El futuro de la civilización europea depende en gran parte de la decidida defensa y promoción de los valores de la vida, núcleo de su patrimonio cultural
Terminó el sínodo de obispos sobre la familia en Roma. Hará falta algún tiempo para asimilar las recomendaciones que los participantes dejan en manos del Papa. Todas han sido aprobadas por la mayoría indispensable: más de dos tercios. Pero el consenso deja de ser nota habitual, para recibir muchos noes en proposiciones conflictivas.
Entretanto, me queda la sensación de que sigue sin abordarse a fondo el problema del envejecimiento de la población mundial y, muy concretamente de la de Europa. Viene de antiguo. Hace ya casi medio siglo desde que el primer país, Alemania, llegó a la cifra fatídica del crecimiento cero, después de traspasar a la baja las tasas de natalidad que aseguran el relevo generacional. Estos últimos días, cuando algunos vaticanistas presentaban una especie de confrontación entre Europa y África, pensaba que podía ser real, pero en términos distintos: justamente porque los problemas de la familia se ven de modo distinto con la óptica de los años, se establecen diferencias lógicas en quienes los observan desde el optimismo de la juventud o el pesimismo de la vejez.
Lo señaló el Concilio Vaticano II y documentos magisteriales posteriores, como la exhortación apostólica postsinodal de san Juan Pablo IIEcclesia in Europa, de 2003. A partir de una proposición concreta, escribía en n. 95: “El envejecimiento y la disminución de la población que se advierte en muchos Países de Europa es motivo de preocupación; en efecto, la disminución de los nacimientos es síntoma de escasa serenidad ante el propio futuro; manifiesta claramente una falta de esperanza y es signo de la «cultura de la muerte» que invade la sociedad actual”.

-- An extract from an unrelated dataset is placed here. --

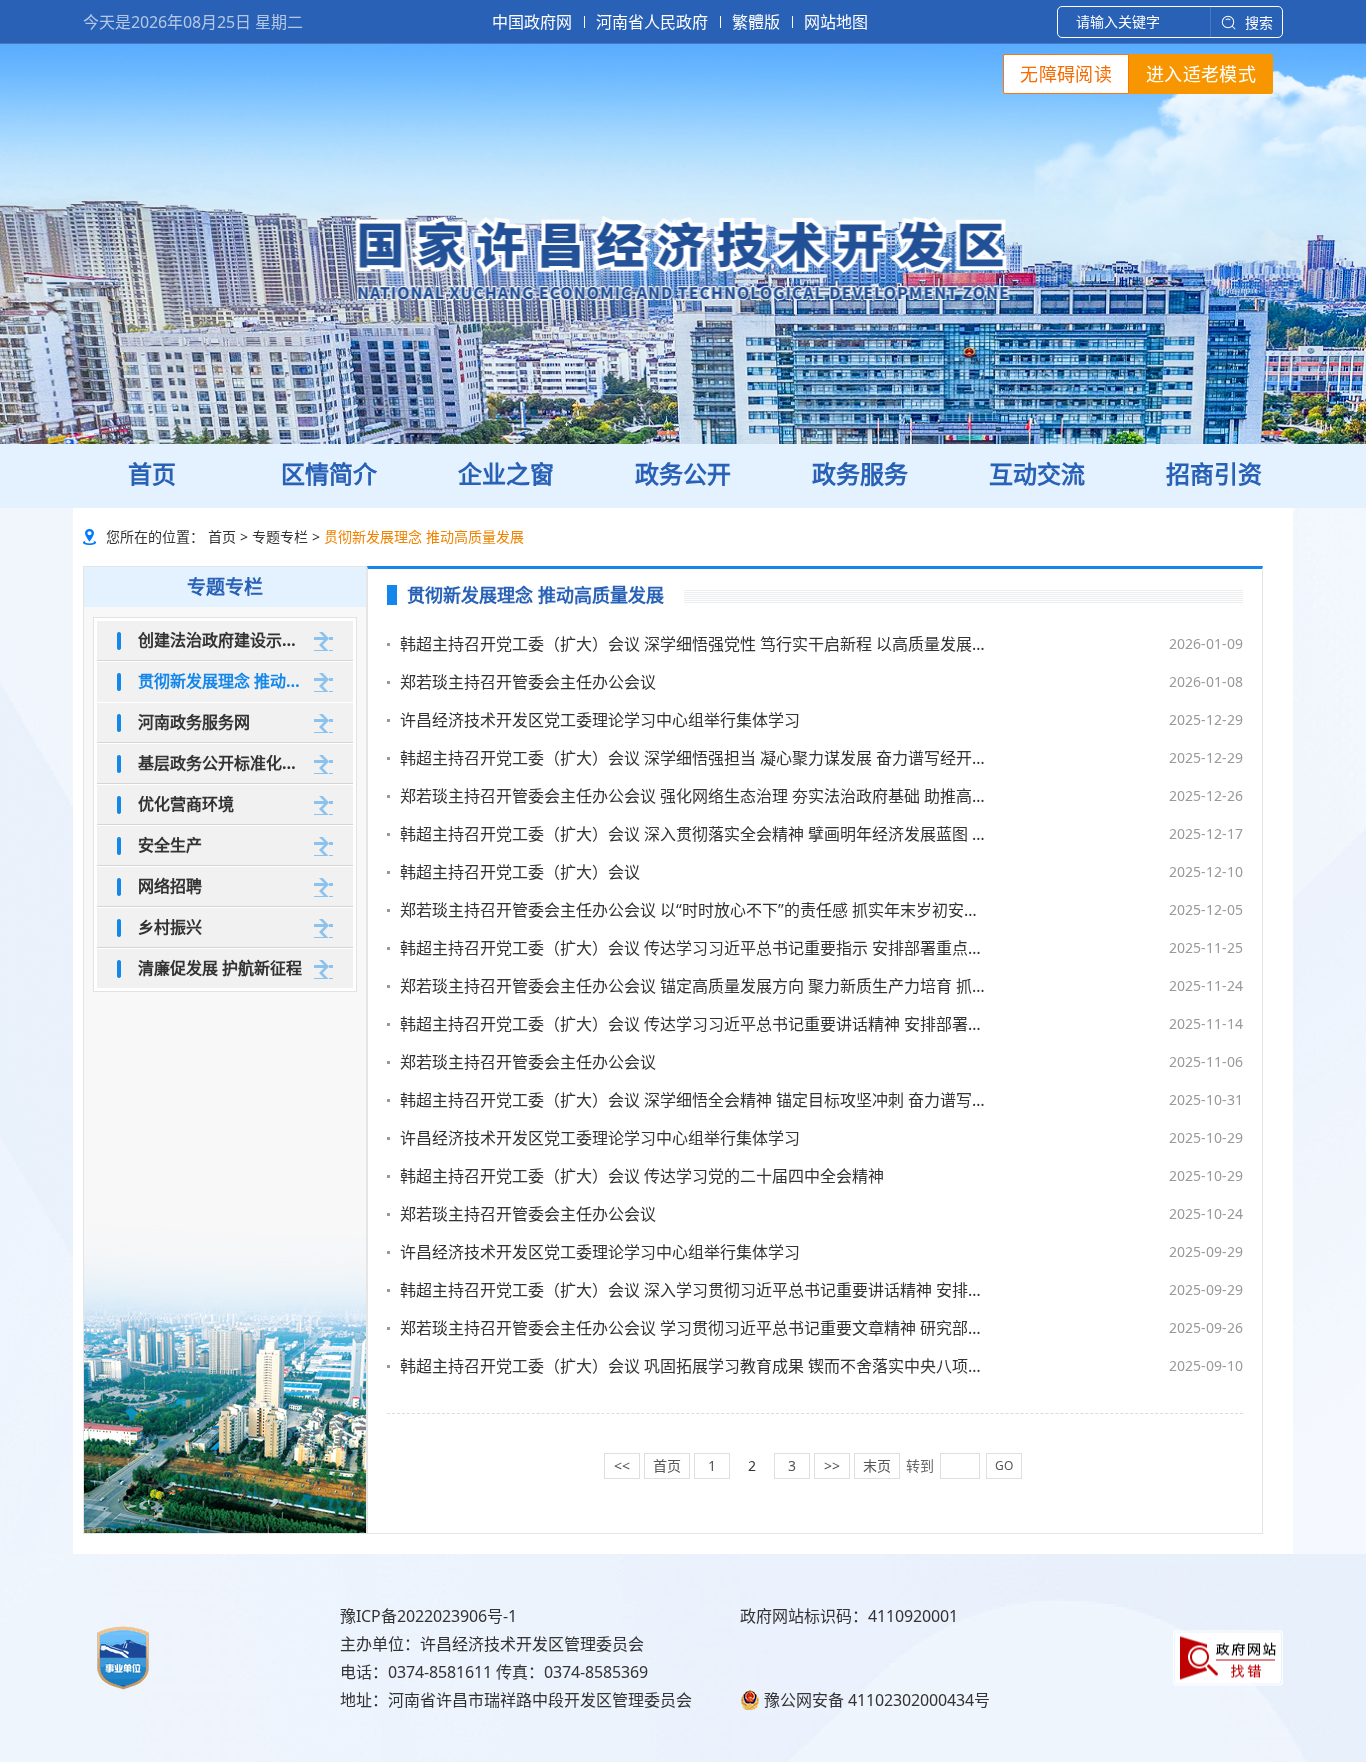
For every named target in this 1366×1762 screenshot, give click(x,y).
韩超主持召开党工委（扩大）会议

El papa recordaba otros signos que, con la disminución de la natalidad, "contribuyen a delinear el eclipse del valor de la vida y a desencadenar una especie de conspiración contra ella”. La crisis resultaba evidente por la ya amplísima difusión del aborto, realizado incluso con productos químico-farmacéuticos que hacen innecesario acudir al médico y eluden la responsabilidad social. Como es bien sabido, la creciente legislación bioética promulgada en tantos Estados ha incorporado como legales soluciones prácticas que desconocen la esencia moral del amor humano y de la procreación de los hijos.
El envejecimiento pesimista avanza también hacia la ampliación de los supuestos de legalización de la eutanasia, no sin resistencia en países como Francia (quizá también como reflejo de una mayor cultura de la vida, que le sitúa en los primeros lugares de las tasas de fecundidad de Europa). No es preciso recordar ahora el espléndido análisis de este tipo de cuestiones condensado en la encíclica Evangelium vitae de 1995, desde la convicción pontificia de que “el futuro de la civilización europea depende en gran parte de la decidida defensa y promoción de los valores de la vida, núcleo de su patrimonio cultural”.
Por eso, los obispos presentes en aquel sínodo extraordinario sobre Europa animaba a los matrimonios y familias cristianas “a ayudarse mutuamente a ser fieles a su misión de colaboradores de Dios en la procreación y educación de nuevas criaturas”, y pedía a los Estados y a la Unión Europea “políticas clarividentes que promuevan las condiciones concretas de vivienda, trabajo y servicios sociales, idóneas para favorecer la constitución de la familia, la realización de la vocación a la maternidad y a la paternidad, y, además, aseguren a la Europa de hoy el recurso más precioso: los europeos del mañana”.
La apuesta sigue abierta, como recordó en su día Benedicto XVI en el último viaje pastoral a Alemania. Manifestó una vez más la necesidad de la nueva evangelización, superadora de las rutinas, el ensimismamiento o la falta de entusiasmo, a diferencia de la realidad alegre detectada −desde la enorme falta de medios humanos− en su viaje a países jóvenes de África. El domingo 25 de septiembre de 2011, en la homilía pronunciada en la explanada del aeropuerto turístico de Friburgo, concluía: “La Iglesia en Alemania continuará siendo una bendición para la comunidad católica mundial si permanece fielmente unida a los sucesores de San Pedro y de los Apóstoles, si cuida de diversos modos la colaboración con los países de misión y se deja también contagiar por la alegría en la fe de las jóvenes Iglesias”.
La continuidad del papa Francisco resulta evidente. Basta citar sólo el título de su documento casi programático: Evangelii gaudium, la alegría del Evangelio. El esfuerzo por el rejuvenecimiento de la fe y la renovación en Cristo tendrá consecuencias doctrinales y culturales, capaces de cimentar una concepción de la vida optimista.